Response of hydrological systems to the intensity of ecological engineering

Abstract

The rapid global construction of ecological engineering has had an important impact on hydrological processes, especially in China. However, previous studies have largely regarded the hydrological system as a “black box” and have formed conclusions by comparing changes before and after ecological engineering; additionally, managers have assumed that the intensity of ecological engineering (IEE) is proportional to the hydrological system effect. The influence processes and mechanisms of the IEE on hydrological systems are unclear. Here, the source region of the Yangtze River (SRYR) in China was adopted as the empirical research area. Based on various data, such as DEM, soil, land use and climate data from 1980 to 1987 and 2004–2015, a Soil and Water Assessment Tool (SWAT) model was constructed, and the response of the hydrological system to the IEE was quantitatively explored.

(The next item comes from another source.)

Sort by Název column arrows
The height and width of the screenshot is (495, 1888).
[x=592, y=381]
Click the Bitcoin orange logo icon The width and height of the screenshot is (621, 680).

The results showed that the IEE generally displayed an increasing trend, increasing from 10.209 in 2005 to 10.649 in 2015. There was no linear relationship between the IEE and hydrological effects, and the hydrological effects did not increase with increasing IEE but did exhibit obvious stages. Specifically, the four phases – the lag phase, transition phase, sensitive phase, and adaptive phase – had different hydrological response characteristics, sensitivities, structures, and functions. Based on the feedback of the hydrological system, ecological engineering managers should abandon the incorrect assumption of a linear relationship between the two and realize that there is usually a lag phase in the early implementation of ecological engineering that requires a continuous increase in the IEE. Additionally, managers should choose the appropriate IEE, evaluation nodes and periods and prioritize the most sensitive hydrological variables in different stages based on the evaluation purpose and hydrological response, thereby improving the efficiency of ecological engineering and realizing the original goal of ecological protection and restoration.